Thursday, October 03, 2013

A Mountaineer Who Wants To Kill - Part 6


Aaron lunged forward and hooked his ice axe around both of Turner's ankles. The Kiwi fell hard and slid off the mountain.

For an instant, Aaron was surprised at how smoothly the plan had worked. As expected, both sherpas had taken ill, but Turner's clients had insisted that he take them to the top. Aaron stepped in to offer his sherpa who could care for the clients, leaving Aaron and Turner to climb together behind. The only other obstacle had been detaching Turner from the fixed ropes. Just as dawn was breaking they had taken a knee to catch their breath just above the South Summit. From there, the climb was steep but smooth up to the Hillary Step. The path followed just a few feet on the Chinese side of a ridge that marked the top of an upturned slab of snow-covered granite the size of a city block. The slope pointed sharply toward a glacier four thousand feet below. Aaron looked above and behind. Four climbers could be seen in each direction, but none were close enough to see what would happen next; none close enough to assign blame. Aaron unclipped his climbing partner as he stood from the breather, waited for him to turn to face the mountain, then, without really considering his actions, without remorse, like an athlete who had trained for this very move, lunged at Turner's legs.

That's where it should have ended. Aaron was just about to exhale, just about to breathe deep for the first time since his father's death, just about to see the sunrise over endless craggy peaks. But that didn't happen. It couldn't. The mountain was out of balance and had to right itself.

Aaron felt his right foot jerk away from the snow. Turner had slowed his slide enough to fling his unclipped rope toward Aaron. It wrapped around his leg and now both men were trying to arrest their slide.

Aaron came level with Turner. They were stopped but clinging desperately to ice axes with barely a half inch of purchase. Turner's red cap had fallen off and his face was a pink smudge of blood and snow. He hissed at Aaron.

"What the hell, Aaron? What are you doing?"

Aaron struggled to kick into the ice with his crampons and refused to answer. Turner reached for him and Aaron slapped him away.

"I'm killing you. Like you killed my dad."

Turner stopped struggling and stared at Aaron, breathing hard, his exposed face already succumbing to frostbite. "I—"

Aaron tried to kick at Turner but his axe slipped and sent him six more feet down the slope, his head even with Turner's feet. He saw turner slide a foot back along the snow and then bring it forward fast to kick at him. Aaron grabbed the foot, one of the crampons digging into his wrist through the down parka.

"Let go, you little prick!" Turner screamed. "I swear I'll kill you too!"

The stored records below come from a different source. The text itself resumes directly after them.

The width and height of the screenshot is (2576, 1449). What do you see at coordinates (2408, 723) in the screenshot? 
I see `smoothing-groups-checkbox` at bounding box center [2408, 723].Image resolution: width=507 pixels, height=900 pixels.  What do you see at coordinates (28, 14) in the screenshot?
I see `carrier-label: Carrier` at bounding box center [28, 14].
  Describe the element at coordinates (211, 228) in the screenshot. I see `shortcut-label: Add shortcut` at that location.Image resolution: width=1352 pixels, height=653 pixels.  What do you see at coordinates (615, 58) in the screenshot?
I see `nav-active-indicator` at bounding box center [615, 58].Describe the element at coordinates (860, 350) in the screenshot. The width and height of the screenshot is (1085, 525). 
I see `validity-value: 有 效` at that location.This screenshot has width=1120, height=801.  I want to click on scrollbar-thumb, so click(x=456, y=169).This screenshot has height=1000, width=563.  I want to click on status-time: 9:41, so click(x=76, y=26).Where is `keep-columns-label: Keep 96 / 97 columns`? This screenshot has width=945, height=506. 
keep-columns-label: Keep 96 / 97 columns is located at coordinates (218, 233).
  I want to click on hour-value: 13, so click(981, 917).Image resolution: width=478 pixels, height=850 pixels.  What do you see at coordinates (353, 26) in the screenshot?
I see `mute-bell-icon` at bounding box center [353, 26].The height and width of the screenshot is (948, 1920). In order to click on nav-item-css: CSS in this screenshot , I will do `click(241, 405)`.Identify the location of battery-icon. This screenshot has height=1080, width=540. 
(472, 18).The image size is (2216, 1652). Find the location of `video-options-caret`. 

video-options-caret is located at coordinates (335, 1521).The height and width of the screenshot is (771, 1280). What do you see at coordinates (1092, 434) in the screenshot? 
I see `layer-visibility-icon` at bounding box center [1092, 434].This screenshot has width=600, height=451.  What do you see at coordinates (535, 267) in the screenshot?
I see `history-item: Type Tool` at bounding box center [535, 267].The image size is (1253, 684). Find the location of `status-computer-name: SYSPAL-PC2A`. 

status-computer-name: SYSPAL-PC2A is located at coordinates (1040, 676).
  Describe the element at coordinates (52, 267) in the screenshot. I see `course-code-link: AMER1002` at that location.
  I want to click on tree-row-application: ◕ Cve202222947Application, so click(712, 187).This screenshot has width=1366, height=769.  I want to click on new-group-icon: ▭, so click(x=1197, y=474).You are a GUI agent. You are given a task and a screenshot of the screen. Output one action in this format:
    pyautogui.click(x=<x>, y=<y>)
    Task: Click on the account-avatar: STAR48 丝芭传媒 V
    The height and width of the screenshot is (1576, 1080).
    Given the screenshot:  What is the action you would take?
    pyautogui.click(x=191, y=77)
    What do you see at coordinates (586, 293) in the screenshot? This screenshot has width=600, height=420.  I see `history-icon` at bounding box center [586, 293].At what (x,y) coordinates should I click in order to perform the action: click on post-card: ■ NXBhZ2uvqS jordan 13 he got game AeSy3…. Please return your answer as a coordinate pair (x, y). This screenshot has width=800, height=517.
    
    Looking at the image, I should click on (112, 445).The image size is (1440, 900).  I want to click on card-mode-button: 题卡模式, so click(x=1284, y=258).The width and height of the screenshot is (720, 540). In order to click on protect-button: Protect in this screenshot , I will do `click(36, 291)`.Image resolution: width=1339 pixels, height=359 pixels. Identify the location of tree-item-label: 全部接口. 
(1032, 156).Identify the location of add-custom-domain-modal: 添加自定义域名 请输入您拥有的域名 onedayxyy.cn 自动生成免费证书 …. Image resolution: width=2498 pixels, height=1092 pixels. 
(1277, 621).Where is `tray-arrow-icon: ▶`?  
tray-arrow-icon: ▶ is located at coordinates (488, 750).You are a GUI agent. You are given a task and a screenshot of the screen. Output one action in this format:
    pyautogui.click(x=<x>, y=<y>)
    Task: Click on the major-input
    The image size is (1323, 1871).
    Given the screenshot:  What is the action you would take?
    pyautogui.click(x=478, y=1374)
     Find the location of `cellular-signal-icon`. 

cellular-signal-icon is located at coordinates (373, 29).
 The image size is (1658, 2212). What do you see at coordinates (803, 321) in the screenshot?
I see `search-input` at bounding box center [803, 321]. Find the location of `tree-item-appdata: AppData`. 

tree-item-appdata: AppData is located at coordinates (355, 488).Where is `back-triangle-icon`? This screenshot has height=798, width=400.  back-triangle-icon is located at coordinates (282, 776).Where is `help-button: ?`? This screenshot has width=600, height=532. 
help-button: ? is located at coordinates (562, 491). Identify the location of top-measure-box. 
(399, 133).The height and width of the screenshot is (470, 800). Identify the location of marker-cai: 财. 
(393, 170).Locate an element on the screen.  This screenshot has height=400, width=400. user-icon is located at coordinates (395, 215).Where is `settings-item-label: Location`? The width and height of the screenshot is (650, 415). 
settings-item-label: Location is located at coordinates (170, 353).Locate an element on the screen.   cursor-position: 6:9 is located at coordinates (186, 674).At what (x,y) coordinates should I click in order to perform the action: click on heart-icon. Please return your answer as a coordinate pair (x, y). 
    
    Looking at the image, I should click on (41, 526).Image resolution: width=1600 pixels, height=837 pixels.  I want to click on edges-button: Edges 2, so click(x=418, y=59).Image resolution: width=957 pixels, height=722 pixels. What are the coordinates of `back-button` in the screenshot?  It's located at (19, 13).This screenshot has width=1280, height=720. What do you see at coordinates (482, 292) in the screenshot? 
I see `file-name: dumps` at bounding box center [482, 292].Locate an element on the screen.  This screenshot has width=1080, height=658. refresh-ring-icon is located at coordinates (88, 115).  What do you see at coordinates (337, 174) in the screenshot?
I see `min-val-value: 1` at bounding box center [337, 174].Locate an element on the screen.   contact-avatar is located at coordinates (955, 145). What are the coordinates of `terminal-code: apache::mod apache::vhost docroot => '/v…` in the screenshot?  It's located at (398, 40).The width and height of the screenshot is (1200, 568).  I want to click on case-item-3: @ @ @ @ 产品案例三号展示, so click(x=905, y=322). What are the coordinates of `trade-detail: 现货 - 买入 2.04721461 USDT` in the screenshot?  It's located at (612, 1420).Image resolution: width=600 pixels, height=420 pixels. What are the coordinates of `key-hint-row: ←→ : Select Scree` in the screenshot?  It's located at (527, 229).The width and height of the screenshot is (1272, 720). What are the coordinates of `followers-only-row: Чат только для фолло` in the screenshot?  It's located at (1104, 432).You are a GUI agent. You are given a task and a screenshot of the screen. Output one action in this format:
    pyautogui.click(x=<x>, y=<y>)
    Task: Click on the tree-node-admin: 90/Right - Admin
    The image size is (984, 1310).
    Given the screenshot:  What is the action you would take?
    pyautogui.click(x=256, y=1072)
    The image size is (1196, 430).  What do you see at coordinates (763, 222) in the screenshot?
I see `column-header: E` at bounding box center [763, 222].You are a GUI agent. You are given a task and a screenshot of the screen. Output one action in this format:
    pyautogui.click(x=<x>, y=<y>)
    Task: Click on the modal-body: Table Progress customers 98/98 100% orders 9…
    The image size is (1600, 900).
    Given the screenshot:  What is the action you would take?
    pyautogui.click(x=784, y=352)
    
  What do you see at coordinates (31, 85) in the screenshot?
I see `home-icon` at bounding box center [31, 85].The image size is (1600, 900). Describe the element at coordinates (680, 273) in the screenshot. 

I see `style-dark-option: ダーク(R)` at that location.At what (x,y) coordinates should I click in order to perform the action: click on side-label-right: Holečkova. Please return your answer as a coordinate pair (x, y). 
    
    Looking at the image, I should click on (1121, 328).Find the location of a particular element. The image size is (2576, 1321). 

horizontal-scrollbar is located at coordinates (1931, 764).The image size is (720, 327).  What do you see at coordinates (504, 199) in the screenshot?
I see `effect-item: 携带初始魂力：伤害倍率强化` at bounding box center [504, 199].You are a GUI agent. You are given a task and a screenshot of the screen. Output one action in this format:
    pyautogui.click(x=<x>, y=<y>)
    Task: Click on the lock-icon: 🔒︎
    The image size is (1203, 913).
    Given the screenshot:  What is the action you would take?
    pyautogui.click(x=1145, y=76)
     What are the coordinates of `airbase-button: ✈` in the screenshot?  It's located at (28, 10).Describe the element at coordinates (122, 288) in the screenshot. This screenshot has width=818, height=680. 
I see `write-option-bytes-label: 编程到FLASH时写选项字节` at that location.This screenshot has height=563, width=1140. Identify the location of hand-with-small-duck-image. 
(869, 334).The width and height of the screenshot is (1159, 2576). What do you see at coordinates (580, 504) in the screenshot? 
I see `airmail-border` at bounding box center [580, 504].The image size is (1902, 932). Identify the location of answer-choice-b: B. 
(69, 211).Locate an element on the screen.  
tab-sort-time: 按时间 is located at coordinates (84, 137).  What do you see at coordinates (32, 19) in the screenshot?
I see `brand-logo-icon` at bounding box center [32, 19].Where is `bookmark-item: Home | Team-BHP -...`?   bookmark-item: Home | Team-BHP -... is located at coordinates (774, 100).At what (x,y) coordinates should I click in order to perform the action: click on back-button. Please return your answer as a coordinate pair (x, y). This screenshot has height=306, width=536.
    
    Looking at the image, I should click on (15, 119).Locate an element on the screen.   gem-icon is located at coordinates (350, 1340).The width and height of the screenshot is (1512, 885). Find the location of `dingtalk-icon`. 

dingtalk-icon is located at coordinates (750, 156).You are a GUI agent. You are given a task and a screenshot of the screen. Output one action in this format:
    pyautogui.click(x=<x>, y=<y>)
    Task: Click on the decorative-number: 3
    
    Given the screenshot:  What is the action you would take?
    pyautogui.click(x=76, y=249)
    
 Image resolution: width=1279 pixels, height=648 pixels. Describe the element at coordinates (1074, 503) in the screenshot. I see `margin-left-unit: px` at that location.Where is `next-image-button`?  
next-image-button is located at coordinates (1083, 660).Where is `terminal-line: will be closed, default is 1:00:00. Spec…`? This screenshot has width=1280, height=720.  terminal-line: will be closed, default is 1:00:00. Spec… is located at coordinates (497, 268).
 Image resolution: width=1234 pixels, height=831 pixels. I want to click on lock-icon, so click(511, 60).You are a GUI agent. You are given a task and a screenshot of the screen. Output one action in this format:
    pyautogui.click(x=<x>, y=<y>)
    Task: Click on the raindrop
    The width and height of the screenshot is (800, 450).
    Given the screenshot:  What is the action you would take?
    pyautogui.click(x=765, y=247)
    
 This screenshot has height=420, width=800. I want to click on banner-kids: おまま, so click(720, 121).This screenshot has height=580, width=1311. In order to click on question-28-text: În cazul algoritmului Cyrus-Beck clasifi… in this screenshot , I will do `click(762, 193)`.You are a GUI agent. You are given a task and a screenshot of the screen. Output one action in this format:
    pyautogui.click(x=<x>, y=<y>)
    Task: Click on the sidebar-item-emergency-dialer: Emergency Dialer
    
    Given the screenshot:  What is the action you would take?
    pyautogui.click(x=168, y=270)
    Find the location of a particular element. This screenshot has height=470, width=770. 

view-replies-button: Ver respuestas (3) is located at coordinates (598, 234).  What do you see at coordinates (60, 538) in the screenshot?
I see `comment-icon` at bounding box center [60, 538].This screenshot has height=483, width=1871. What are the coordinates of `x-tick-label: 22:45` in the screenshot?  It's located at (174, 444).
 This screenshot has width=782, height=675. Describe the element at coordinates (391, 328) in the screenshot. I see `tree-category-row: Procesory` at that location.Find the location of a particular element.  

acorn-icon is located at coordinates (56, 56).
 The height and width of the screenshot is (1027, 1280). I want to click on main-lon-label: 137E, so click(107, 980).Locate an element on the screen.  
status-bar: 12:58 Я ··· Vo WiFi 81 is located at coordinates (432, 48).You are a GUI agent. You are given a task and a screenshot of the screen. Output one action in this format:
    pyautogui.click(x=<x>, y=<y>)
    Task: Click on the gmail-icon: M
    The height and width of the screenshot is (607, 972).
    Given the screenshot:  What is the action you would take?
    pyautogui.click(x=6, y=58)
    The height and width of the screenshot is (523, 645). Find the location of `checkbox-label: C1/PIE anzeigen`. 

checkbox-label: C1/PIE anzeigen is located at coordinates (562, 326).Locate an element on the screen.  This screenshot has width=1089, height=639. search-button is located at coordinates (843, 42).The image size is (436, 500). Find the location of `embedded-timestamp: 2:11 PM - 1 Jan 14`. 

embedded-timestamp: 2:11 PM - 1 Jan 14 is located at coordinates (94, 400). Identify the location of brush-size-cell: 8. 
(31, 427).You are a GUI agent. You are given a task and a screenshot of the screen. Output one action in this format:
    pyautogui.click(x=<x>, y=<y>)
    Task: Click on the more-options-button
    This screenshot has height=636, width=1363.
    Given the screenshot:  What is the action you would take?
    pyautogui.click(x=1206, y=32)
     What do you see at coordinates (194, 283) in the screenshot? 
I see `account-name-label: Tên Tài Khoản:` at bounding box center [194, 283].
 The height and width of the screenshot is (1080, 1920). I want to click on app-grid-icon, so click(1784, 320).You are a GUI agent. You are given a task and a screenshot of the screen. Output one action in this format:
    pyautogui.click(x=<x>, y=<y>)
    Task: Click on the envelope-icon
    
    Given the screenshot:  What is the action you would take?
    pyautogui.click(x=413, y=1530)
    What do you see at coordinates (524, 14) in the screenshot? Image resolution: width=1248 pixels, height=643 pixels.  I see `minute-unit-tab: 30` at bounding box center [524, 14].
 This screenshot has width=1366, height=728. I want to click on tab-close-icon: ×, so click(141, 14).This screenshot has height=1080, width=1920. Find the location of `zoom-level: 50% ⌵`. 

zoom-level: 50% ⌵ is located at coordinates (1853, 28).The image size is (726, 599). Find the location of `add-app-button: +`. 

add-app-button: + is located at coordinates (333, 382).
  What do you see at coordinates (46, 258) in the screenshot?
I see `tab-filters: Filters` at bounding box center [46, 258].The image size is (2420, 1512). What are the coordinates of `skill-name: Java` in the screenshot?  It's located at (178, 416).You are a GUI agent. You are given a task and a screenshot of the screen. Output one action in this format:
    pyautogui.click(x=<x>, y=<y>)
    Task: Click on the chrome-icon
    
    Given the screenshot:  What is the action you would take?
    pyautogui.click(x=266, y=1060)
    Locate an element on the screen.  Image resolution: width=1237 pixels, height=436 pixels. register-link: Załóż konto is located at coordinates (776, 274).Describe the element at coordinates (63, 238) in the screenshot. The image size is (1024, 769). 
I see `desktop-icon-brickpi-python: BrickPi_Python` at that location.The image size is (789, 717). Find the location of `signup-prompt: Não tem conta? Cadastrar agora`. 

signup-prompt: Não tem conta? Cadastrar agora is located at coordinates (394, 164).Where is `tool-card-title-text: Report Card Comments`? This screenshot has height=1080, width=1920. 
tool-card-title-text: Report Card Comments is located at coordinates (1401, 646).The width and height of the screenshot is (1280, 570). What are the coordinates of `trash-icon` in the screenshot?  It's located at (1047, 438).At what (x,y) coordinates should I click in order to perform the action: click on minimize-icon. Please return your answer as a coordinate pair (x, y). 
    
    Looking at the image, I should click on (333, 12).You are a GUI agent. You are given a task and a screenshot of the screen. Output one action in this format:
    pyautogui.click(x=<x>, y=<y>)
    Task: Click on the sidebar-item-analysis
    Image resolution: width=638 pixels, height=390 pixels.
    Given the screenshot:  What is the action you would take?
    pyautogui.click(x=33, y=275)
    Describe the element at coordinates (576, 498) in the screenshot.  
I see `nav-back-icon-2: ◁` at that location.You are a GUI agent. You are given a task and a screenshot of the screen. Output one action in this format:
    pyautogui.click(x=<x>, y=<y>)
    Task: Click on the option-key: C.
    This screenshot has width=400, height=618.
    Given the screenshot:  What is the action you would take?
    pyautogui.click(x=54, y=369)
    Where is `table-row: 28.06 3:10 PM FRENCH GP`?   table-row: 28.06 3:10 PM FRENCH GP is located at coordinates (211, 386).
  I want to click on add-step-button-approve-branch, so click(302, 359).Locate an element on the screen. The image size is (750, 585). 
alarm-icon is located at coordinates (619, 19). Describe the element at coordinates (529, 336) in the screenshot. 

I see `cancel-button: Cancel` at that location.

Aaron reached higher and caught Turner's harness, then his shoulder. The Kiwi was flailing and swinging his free hand, but couldn't land a punch. Aaron lay on top of him now, both of them breathing hard through frozen blood and spittle. Turner jerked his head back square against Aaron's nose. Aaron felt the warmth of blood running over his beard and down the neck of his parka. "Why'd you do it?" he whispered, his head right next to Turner's ear.

Turner coughed and choked. Aaron's weight was pulling the parka against his throat. "Your dad was an asshole. He was sticking his nose in my business."

"You mean because he didn't want you bringing fat cat retirees up here?"

Turner jerked his head back again. He missed this time, but the jerk started another slide. They went twenty more feet down the mountain before Turner's axe stopped them again. Aaron looked over his shoulder. Two hundred feet below, the granite slab ended and the free fall began. There was a truce, both men trying to catch their breath. Aaron looked to his left. Sunlight was just reaching the jagged horizon now. Purple peaks tickled the bottom of a pink sky. An airliner glided silently over the mountains to their west, below them. Turner said, "I'm sorry," and Aaron thought he heard him cry.

The wind was calmer this far down from the ridge. It was quiet for several long minutes except for their breathing and Turner's faint whimpers. Aaron closed his eyes and breathed deep. He could smell his blood and his sweat and the ropes, the crisp, bitter cold, the sunlight and snow and harness and a broken handle and a dutch oven and a cheap, tinny stereo. He laughed.

Turner must have interpreted that as forgiveness; he said, "Let's get off this slope."

Aaron thought of his father, and of Dawa Lob-sang. He smiled again and reached for Turner's axe. "Yeah, he said. Let's do that." And he lifted the axe from the ice.

Turner bumped and jostled under him as they slid, a jarring ride like the stiff old suspension in a mud-caked blue 4Runner. Aaron watched the landscape speed past and felt himself sliding over washboard dirt roads. Turner's screams were pitched high and thin. They warbled and soared like a guitar solo. They were all together: Aaron and Trevor, Dawa and Dad. Sliding and bouncing into eternity, across sun-speckled granite, through daybreak breezes, to another mountain ramble with Steely Dan.